COLUMN: Zell Miller was many things but most of all he was a Marine

It’s appropriate that Zell Miller passed away in the middle of spring training for this is the time of the year that the feisty old shortstop yearned to grab a bat and field a few bouncing balls behind second base.

He won’t get to see any ball games this season for Zell Bryan Miller died Friday morning. He was 86.

In 1997, I became his biographer and I am not ashamed to say that along the way he became my friend. I got to know him at many levels. I knew him when he was a Democrat, and I knew him when he wasn’t sure. I heard him deliver classic eulogies that would make listeners believe he liked the person he was speaking about.

Now that he’s gone, many people are going to write many things about who Zell was and what offices he held in a unmatched career.

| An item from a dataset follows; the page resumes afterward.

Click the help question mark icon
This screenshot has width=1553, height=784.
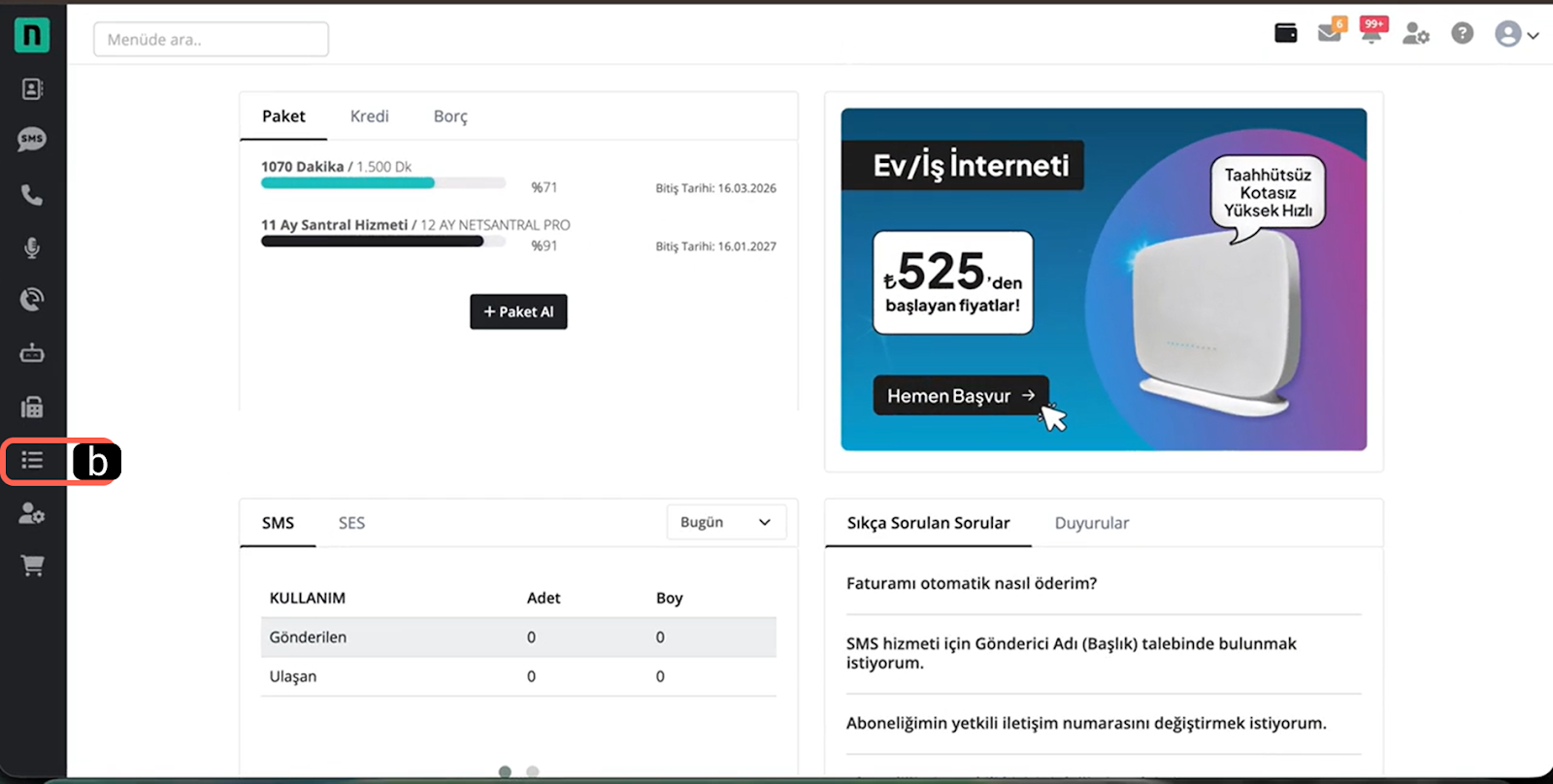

I’ll wait and write my tribute later.

Right now I want to remember the many layers of this complicated man:

He was the mayor of Young Harris and he served in the Georgia State Senate.

He was Georgia’s lieutenant governor for 16 years, served two terms as governor then spent five years in Washington as a member of the United States Senate.

He was the creator of the Hope Scholarship, an innovative idea that has helped hundreds of young Georgians afford a college education — a plan that has changed our state almost as much as air-conditioning.

The Honorable Zell Bryan Miller (1932-2018)

He was a college professor, just like his Daddy.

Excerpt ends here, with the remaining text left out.